### [Passage given]
Judicial Education

Justice JA Dowsett

Presented at JCA Colloquium
6 - 8 November, 1998

INTRODUCTION

That we are discussing judicial education at this colloquium suggests that it is expected to be an inevitable aspect of judicial life in the next century. If so, then we are very fortunate in having foreseen a probable outcome of current trends in time to influence that outcome. The goals and scope of judicial education in this country are still very much open for discussion. We have a chance to shape the future, and we should exploit it to the utmost. If further government funding becomes available in this area, we should ensure that it is wisely spent.

I confess to being somewhat ambivalent about judicial education and the current outbreak of interest in it. This ambivalence is largely attributable to my own uncertainty about what people mean when they speak of "judicial education". What is "judicial"? What is "education"? Both terms are very elastic and probably mean different things to different people. Questions which immediately spring to mind include:-

(a) Who are to be educated?

(b) What are they to be taught?

(c) When are they to be taught? Is the education to be pre- or post-appointment? Are judicial numbers to be increased to allow for time spent at education programmes?

(d) What is the significance to a judge and to the community if he or she does or does not undertake an available education programme?

(e) How is judicial education to be delivered and by whom?

(f) Who is to pay?

I have the impression that many of those who talk about judicial education consider the answers to all of these questions to be obvious, but they are not obvious to me. Further, I fear that unless it is properly handled, the development of a programme for judicial education may undermine many of our fundamental views about the judiciary and judicial independence.

Judicial Independence

Some will see my concern in this area as reflecting typical judicial paranoia, but the more I think about the idea of judicial independence, the more certain I am that our defence of it, like all forms of defence, must involve early identification of likely threats and a plan for aggressive defence in depth. We cannot defend judicial independence by waiting until we are facing a potentially terminal threat. We must try to prevent that threat from ever arising. We can only do that by identifying and dealing with minor, and even potential threats as they arise or seem likely to arise, and in particular, by so educating the community that the environment is not conducive to the emergence and development of such threats. The primary role of the Judicial Conference of Australia is the defence of judicial independence, not judicial education nor even meeting the professional needs of judges. In joining the Conference and in coming to this activity, we are indicating that we consider that the threat is a real one.

### [Brief 1]
What does the judicial education paper give as the primary role of the Judicial Conference of Australia?
The stored items have no connection to the judicial education paper.

[Stored items]
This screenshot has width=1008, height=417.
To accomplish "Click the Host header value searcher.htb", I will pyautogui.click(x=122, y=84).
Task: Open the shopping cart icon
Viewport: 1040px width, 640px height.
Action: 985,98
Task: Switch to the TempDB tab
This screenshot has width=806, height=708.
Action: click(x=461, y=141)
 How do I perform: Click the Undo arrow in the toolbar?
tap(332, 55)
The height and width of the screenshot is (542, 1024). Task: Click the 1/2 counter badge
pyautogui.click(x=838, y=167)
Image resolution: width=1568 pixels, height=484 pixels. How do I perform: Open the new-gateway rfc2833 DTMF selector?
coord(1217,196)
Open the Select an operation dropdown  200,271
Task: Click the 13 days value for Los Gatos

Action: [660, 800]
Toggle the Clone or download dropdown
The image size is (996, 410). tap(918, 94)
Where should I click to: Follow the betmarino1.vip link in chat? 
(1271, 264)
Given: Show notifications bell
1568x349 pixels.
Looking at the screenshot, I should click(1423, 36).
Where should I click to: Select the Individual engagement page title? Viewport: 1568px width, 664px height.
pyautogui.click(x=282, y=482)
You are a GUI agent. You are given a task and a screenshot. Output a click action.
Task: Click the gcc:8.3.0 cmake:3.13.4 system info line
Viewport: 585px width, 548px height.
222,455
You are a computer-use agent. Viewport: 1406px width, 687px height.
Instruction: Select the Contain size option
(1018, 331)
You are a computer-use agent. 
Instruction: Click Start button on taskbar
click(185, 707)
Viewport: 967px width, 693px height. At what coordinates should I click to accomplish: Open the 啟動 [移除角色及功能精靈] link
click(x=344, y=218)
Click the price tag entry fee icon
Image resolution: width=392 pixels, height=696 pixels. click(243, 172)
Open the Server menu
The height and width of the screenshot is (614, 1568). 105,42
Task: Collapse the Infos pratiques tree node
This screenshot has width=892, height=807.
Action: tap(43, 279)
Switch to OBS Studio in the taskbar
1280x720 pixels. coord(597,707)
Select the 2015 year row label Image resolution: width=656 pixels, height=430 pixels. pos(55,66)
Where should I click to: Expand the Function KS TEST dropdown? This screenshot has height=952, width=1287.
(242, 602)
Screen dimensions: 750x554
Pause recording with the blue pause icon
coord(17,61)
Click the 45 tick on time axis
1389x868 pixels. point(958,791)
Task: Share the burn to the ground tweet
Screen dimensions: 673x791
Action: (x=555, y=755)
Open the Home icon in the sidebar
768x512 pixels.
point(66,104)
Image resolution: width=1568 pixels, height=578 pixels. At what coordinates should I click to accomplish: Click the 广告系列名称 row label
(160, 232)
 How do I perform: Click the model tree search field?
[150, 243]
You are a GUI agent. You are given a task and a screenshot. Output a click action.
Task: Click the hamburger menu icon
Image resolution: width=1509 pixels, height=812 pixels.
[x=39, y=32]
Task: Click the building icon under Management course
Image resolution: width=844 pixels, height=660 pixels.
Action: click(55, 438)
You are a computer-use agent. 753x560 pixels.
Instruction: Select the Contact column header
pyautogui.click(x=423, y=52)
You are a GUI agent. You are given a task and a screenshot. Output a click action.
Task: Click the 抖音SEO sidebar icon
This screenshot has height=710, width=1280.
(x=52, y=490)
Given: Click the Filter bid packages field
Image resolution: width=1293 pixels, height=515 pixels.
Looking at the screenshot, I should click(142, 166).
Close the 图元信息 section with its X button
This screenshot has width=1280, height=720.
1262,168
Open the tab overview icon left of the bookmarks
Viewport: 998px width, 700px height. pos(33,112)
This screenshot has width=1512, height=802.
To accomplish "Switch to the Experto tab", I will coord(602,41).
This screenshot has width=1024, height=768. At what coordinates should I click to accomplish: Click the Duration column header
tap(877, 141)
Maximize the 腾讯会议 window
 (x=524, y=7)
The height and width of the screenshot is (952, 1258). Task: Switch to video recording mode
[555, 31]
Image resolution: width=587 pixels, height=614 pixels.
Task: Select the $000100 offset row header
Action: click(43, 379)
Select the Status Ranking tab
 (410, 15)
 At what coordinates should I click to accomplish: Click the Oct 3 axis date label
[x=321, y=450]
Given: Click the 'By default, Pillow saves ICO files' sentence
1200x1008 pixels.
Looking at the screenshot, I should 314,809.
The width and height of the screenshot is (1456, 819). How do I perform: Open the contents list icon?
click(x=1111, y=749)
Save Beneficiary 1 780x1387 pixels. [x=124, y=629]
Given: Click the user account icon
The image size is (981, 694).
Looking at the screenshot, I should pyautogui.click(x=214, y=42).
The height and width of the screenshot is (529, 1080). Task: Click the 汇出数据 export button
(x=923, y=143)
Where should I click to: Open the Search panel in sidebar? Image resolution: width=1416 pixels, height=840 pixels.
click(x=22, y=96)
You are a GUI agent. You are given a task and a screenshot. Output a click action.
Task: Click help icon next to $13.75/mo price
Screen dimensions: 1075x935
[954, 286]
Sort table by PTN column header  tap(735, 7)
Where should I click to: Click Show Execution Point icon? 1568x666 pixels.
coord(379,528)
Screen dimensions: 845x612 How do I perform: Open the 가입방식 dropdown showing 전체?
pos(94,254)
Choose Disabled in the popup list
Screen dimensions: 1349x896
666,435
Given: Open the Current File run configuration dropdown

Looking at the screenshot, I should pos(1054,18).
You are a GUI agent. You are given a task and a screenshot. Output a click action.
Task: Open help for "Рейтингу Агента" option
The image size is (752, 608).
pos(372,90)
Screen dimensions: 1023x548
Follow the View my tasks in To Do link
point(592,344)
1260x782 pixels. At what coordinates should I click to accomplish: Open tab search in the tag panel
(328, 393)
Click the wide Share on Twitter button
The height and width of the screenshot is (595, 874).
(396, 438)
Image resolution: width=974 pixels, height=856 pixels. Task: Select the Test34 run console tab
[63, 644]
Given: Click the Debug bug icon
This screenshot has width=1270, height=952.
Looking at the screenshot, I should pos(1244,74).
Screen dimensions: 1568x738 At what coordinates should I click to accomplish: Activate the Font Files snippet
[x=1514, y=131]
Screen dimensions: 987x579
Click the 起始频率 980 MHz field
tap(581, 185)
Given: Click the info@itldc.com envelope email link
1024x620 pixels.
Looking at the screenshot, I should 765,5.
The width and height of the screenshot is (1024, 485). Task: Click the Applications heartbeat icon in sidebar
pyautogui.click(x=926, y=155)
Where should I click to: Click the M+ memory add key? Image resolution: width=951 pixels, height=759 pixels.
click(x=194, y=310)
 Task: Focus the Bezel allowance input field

### [Brief 2]
In the stored items, rewrite the rows as a numbered list, from the line containing "This screenshot has width=1024, height=768." to the line containing "(x=524, y=7)".

### [Response 1]
The defence of judicial independence.

### [Response 2]
1. This screenshot has width=1024, height=768. At what coordinates should I click to accomplish: Click the Duration column header
2. tap(877, 141)
3. Maximize the 腾讯会议 window
4.  (x=524, y=7)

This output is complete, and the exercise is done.